Transitioning To Home Care
Transitioning from the Hospital or Rehab to Home
What should I ask before I (or my loved one) leave a hospital or rehabilitation facility to home?
An appropriate, well-planned discharge from hospital or rehab to home greatly reduces the chance that you/they will return to the hospital. Ask these questions and seek out resources to support the transition.
How were you (or your loved one) coping at home prior to entering the hospital or rehabilitation facility?
Were you or they receiving care from the family before being admitted to the hospital or rehab?
Assess if you/a loved one will need more assistance after your/their discharge.
Review your (or a loved one’s) situation with a discharge planner:
How well do you/they now perform activities of daily living after hospitalization or rehab?
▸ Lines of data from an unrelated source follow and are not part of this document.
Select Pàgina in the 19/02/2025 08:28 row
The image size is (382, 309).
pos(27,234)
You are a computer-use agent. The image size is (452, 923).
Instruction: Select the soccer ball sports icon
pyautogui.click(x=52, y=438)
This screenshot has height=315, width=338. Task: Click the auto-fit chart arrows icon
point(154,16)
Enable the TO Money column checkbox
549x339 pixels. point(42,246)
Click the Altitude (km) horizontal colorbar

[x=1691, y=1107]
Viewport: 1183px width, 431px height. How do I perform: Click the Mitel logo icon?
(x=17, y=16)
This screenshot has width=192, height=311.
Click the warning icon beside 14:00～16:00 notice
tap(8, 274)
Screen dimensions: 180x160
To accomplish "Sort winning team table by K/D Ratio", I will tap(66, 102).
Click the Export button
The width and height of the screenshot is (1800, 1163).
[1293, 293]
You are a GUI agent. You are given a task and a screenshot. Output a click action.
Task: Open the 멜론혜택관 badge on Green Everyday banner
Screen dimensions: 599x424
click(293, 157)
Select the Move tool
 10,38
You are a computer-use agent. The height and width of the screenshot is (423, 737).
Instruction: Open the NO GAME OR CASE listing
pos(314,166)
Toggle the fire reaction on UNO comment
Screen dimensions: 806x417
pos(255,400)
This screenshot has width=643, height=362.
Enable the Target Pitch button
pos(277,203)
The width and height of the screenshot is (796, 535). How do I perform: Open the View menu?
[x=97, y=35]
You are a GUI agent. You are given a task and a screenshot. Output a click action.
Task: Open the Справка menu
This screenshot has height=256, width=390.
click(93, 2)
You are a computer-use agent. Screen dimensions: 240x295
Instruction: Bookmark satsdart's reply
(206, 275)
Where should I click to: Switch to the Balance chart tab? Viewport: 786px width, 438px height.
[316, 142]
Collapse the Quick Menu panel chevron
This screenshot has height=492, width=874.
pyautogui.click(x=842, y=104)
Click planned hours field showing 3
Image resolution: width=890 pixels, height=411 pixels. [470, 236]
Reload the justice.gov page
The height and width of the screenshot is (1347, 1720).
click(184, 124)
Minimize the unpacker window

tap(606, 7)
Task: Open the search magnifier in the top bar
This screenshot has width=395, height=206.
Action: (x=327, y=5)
What changes must be made in your/their care at home?
Ask for names of home care agencies that can support you or your loved one at home.
If you have a long-term care insurance policy, call the insurance company and find out if you are eligible to activate it.
Find out if you are eligible for federal or state assistance programs that may help pay for home care.
Ask family and friends to suggest options that may help you receive or provide care at home.
Have a nursing professional assess your situation.
Select a home care agency with nurse supervision for the best outcome of recovery at home.
Select an agency that offers flexibility in scheduling. Sometimes grocery shopping, transportation or meal prep and laundry is all that is needed to help.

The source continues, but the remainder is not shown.